• **Problem statement**
From the entries that follow, reproduce exactly and only the lines from the line with "Jump to Customize" to the line with "Select the 'Suzuki", endpoints included.

Saved entries
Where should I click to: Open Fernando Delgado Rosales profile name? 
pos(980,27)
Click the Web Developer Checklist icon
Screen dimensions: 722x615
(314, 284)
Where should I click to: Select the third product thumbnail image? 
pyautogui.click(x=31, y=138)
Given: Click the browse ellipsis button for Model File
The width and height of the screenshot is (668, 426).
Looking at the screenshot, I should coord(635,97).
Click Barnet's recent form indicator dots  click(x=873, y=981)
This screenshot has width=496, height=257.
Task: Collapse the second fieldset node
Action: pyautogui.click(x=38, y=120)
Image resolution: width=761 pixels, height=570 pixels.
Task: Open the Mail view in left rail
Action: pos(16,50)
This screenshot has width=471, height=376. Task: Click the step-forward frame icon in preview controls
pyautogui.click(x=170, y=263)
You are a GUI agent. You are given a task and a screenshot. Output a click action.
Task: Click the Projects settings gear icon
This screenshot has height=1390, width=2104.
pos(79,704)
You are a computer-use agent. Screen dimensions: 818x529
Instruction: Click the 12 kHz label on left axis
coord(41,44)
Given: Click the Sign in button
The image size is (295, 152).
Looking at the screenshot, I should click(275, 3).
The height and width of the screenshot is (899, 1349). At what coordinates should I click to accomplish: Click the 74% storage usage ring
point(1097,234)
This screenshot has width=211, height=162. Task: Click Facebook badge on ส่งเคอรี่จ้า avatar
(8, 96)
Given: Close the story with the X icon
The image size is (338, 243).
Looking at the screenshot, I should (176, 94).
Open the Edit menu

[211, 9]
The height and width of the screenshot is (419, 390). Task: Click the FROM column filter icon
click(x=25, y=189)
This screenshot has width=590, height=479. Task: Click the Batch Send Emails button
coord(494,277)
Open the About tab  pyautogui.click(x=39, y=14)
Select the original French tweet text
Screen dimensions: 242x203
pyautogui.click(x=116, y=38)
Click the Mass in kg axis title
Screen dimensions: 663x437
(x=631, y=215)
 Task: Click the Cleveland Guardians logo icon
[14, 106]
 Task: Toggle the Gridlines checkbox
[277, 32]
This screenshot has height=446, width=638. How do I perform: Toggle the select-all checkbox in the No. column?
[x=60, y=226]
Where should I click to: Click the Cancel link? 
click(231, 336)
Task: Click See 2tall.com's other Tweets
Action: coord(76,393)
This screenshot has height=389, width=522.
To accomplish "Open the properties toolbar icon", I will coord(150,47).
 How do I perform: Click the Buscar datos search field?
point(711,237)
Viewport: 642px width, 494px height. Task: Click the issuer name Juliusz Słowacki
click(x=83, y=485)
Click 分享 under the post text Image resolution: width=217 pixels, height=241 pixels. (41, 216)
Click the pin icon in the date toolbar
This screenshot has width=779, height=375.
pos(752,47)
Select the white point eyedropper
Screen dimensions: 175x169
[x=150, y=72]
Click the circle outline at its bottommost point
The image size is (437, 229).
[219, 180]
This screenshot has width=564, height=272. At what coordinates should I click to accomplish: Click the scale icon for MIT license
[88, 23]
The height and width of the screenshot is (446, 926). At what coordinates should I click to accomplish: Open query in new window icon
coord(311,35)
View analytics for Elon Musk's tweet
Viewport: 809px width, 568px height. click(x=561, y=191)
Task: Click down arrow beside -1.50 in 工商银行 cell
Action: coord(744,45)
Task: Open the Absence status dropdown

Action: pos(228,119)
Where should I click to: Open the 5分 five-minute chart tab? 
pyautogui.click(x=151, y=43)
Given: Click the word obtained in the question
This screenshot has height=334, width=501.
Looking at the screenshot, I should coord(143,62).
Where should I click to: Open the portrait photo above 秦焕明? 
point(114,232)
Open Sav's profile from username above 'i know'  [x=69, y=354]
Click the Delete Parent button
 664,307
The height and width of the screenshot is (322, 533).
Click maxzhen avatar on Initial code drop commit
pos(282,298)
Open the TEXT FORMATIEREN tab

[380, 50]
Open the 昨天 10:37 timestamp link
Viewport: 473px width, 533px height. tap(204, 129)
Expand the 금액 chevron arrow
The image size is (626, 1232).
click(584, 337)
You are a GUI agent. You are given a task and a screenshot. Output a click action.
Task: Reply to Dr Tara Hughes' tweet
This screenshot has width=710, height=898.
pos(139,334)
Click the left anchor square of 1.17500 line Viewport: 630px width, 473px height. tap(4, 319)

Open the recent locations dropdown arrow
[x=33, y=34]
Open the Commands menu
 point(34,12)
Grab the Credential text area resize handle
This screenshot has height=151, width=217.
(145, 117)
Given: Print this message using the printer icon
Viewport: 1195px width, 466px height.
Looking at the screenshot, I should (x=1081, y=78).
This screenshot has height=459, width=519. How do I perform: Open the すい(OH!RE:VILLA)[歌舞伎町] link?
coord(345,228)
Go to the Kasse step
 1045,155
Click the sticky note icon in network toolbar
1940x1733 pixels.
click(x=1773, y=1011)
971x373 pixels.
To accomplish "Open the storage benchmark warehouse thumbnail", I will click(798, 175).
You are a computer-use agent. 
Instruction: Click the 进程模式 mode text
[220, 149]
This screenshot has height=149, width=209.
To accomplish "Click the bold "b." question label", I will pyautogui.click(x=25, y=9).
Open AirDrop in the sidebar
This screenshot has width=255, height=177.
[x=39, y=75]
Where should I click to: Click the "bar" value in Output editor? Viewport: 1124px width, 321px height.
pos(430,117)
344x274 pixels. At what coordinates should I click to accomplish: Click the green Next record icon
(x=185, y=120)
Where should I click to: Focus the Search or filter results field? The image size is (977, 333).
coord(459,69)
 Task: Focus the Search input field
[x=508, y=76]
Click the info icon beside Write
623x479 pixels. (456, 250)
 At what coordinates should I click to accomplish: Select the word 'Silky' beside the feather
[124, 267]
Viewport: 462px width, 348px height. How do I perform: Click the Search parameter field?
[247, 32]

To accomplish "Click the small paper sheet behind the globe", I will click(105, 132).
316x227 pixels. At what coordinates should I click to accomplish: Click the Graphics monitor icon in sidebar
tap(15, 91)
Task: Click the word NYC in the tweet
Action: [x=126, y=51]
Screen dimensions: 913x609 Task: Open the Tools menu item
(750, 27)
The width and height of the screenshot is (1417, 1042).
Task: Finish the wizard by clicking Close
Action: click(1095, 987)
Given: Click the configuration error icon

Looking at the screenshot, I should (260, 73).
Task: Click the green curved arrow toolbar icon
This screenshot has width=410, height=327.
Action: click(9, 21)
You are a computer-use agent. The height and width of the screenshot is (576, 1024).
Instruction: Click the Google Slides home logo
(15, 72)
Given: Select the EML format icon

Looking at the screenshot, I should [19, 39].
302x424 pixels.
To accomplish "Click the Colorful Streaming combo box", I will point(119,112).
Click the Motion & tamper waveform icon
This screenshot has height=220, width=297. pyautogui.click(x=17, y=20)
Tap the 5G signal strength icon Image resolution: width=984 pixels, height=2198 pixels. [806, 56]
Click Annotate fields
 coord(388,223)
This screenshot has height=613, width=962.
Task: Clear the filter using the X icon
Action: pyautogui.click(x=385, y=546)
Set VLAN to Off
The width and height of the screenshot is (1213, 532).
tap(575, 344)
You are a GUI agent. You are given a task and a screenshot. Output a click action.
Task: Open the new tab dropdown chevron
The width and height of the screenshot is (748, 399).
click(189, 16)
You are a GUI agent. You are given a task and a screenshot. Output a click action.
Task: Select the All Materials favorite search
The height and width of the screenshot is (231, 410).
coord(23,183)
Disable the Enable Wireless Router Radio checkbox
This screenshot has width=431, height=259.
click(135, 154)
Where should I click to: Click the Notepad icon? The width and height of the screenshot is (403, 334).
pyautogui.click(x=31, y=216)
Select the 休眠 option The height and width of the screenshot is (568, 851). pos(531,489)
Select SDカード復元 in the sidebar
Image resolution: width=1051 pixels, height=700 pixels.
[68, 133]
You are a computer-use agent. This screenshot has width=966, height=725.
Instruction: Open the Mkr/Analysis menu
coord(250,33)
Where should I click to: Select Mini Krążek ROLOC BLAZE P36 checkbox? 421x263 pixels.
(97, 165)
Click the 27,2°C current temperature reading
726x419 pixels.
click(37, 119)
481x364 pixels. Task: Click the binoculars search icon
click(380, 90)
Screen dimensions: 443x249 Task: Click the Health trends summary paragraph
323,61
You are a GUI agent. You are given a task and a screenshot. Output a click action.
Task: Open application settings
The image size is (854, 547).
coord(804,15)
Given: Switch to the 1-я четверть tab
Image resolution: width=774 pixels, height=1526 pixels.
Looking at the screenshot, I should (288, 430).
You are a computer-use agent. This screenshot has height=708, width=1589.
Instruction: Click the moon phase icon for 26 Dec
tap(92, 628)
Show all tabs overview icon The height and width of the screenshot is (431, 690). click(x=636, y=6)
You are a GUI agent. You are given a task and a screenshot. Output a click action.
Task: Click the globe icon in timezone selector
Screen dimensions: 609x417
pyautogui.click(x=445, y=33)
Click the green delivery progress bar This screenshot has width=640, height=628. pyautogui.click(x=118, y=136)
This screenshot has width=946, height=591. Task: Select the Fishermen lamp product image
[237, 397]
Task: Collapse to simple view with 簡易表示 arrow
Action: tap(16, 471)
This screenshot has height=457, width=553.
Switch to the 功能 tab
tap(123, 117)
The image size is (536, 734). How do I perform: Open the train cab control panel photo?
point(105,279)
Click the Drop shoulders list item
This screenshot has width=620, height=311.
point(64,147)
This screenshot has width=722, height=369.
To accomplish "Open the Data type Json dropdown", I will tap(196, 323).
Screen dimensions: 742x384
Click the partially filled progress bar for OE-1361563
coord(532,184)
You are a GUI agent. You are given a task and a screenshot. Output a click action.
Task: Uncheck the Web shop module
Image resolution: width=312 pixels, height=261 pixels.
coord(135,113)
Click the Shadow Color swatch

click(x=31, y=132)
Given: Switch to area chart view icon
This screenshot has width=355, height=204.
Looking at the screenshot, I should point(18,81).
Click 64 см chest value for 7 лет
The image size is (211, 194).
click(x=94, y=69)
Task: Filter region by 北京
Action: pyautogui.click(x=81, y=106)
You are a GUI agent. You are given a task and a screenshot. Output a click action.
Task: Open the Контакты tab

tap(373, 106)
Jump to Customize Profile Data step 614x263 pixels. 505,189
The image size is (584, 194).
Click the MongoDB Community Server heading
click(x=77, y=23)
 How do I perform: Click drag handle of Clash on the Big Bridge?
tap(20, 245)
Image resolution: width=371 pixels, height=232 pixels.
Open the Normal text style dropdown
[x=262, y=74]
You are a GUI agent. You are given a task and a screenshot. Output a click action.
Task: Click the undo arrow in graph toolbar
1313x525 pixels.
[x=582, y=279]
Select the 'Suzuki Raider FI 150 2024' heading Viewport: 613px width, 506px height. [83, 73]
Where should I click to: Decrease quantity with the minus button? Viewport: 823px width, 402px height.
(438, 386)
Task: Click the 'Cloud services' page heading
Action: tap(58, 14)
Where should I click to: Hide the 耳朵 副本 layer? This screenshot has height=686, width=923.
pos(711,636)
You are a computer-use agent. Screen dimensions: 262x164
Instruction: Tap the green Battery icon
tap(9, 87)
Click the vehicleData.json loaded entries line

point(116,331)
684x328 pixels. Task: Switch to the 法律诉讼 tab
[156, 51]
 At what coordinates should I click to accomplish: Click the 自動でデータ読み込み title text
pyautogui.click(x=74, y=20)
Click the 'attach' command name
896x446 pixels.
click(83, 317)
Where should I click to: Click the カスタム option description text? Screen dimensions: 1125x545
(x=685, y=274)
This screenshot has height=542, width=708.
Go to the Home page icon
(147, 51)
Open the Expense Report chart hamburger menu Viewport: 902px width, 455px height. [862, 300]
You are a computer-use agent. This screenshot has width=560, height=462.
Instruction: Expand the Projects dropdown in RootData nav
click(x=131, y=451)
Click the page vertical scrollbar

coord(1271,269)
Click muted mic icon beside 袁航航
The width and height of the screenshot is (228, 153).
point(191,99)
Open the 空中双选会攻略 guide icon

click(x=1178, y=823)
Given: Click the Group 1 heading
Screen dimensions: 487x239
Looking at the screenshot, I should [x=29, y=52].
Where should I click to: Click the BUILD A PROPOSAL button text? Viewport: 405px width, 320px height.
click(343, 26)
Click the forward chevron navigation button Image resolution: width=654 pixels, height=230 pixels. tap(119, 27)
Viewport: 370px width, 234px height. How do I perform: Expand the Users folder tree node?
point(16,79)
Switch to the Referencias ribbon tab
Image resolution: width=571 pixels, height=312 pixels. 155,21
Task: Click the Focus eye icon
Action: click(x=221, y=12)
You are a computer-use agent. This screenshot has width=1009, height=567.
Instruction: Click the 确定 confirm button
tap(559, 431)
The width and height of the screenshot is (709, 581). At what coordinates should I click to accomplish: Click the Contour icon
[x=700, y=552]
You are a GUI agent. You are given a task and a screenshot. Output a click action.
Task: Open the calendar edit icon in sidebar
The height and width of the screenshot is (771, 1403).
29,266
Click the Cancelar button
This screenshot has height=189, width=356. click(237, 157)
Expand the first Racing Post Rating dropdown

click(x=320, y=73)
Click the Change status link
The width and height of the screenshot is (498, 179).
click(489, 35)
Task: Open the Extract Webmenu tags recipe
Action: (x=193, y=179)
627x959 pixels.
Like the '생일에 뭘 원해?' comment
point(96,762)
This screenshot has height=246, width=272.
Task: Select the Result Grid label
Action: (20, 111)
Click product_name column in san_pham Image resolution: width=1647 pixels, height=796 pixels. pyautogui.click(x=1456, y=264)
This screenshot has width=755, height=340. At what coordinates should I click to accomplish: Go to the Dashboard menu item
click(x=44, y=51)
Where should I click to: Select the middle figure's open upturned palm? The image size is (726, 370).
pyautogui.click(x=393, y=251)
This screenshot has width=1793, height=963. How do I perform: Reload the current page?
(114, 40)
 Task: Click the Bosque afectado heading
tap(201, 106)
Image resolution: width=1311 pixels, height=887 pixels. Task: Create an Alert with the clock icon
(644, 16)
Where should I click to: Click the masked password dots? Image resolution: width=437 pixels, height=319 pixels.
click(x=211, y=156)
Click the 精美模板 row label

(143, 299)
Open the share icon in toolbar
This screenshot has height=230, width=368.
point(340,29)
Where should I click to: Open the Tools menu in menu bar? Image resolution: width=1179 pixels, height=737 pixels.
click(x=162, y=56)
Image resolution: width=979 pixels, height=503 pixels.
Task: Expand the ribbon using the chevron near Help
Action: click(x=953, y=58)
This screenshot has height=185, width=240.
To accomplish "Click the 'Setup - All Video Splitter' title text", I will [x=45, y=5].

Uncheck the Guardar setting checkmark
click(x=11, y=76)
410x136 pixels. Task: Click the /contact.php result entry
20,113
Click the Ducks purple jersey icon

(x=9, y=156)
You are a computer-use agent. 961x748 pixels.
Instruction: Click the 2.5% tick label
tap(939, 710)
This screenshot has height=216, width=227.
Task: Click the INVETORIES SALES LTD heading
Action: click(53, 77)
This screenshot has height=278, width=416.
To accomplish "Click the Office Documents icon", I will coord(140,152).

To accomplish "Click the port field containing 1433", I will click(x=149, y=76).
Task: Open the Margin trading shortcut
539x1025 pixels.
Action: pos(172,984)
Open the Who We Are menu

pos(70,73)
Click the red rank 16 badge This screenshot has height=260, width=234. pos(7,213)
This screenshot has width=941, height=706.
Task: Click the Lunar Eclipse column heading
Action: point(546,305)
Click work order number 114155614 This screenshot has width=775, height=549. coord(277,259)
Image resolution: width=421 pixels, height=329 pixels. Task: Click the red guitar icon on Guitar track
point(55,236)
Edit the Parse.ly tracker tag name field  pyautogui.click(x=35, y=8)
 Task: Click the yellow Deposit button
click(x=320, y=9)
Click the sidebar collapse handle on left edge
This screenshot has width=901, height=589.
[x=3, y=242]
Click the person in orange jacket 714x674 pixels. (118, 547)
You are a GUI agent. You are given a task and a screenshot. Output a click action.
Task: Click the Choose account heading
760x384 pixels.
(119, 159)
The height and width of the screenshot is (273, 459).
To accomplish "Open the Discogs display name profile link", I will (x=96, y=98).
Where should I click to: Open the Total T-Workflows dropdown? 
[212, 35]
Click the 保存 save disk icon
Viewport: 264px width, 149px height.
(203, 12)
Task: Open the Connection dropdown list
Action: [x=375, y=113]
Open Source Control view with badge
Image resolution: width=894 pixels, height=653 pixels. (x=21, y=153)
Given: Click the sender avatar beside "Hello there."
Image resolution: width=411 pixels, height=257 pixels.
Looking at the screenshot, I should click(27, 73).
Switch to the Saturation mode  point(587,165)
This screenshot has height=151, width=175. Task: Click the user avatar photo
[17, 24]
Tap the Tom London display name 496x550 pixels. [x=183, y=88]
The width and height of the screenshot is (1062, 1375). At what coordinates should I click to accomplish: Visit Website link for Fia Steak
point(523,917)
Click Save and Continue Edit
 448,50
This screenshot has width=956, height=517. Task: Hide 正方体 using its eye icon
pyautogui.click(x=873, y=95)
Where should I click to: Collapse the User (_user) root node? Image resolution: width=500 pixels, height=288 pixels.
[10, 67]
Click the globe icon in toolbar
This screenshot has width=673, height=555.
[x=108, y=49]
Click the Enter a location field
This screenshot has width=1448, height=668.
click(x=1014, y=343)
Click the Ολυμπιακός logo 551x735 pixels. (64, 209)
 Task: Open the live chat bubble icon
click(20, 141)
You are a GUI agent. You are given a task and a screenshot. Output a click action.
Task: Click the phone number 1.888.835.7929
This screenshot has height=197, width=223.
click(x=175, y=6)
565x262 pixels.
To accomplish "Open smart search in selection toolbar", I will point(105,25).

• **The answer**
Jump to Customize Profile Data step 614x263 pixels. 505,189
The image size is (584, 194).
Click the MongoDB Community Server heading
click(x=77, y=23)
 How do I perform: Click drag handle of Clash on the Big Bridge?
tap(20, 245)
Image resolution: width=371 pixels, height=232 pixels.
Open the Normal text style dropdown
[x=262, y=74]
You are a GUI agent. You are given a task and a screenshot. Output a click action.
Task: Click the undo arrow in graph toolbar
1313x525 pixels.
[x=582, y=279]
Select the 'Suzuki Raider FI 150 2024' heading Viewport: 613px width, 506px height. [83, 73]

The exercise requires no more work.